Rorate Caeli

Reply to Rusty Reno Part 2: the TLM and Community

Conclusion of the Latin Mass Society's walking pilgrimage to Walsingham,
at the site of the Holy House in the ruins of Walsingham Priory.
As I have noted in the pair to this article, Rusty Reno, Editor of First Things, has declared, in a long editorial, his measured appreciation of the Traditional Latin Mass. In my other article on this I challenged his assertion, against the TLM, that it fails to convey the content of the Gospel to the Faithful. In this article I want to address another claim on his part. He writes:

Its more horizontal orientation encourages a sense of Christian community, as the liturgical reformers intended. The reduced emphasis on ritual precision shifts attention to the central gospel truths announced in the readings and reiterated in a liturgy readily heard in the language of the people. All these elements enrich the ­Catholic Church.

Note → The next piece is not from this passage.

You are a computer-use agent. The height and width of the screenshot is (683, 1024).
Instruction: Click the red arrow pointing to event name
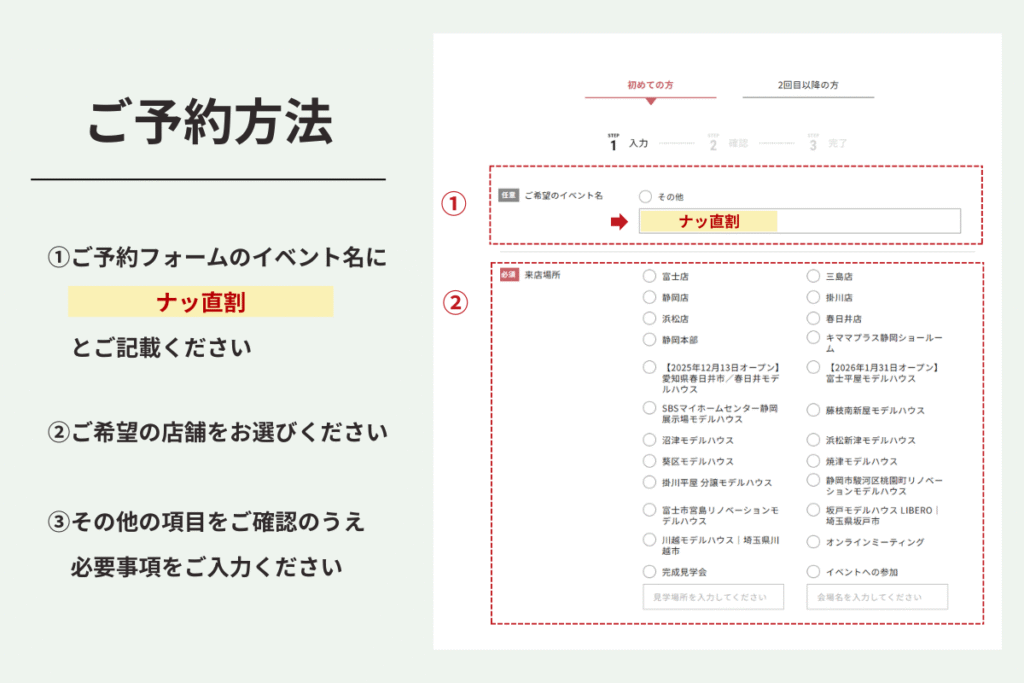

On the other hand, Reno also says this:

The remoteness of Latin, a “dead” language, builds a spiritual wall around the Church that helps protect her from capture by the whims and fashions of the contemporary world. The vestments, incense, and ritual create another world, in which it becomes easy to see oneself entering into the precincts of the divine, a prospect at once daunting and joyful.

It is very common to say that the reformed liturgy gives more emphasis to the community aspect of our worship that the Extraordinary Form, the ‘horizontal’ rather than the ‘vertical’, and this is said by both supporters and opponents of the liturgical reform. I think this claim would benefit from a little careful unpacking, however.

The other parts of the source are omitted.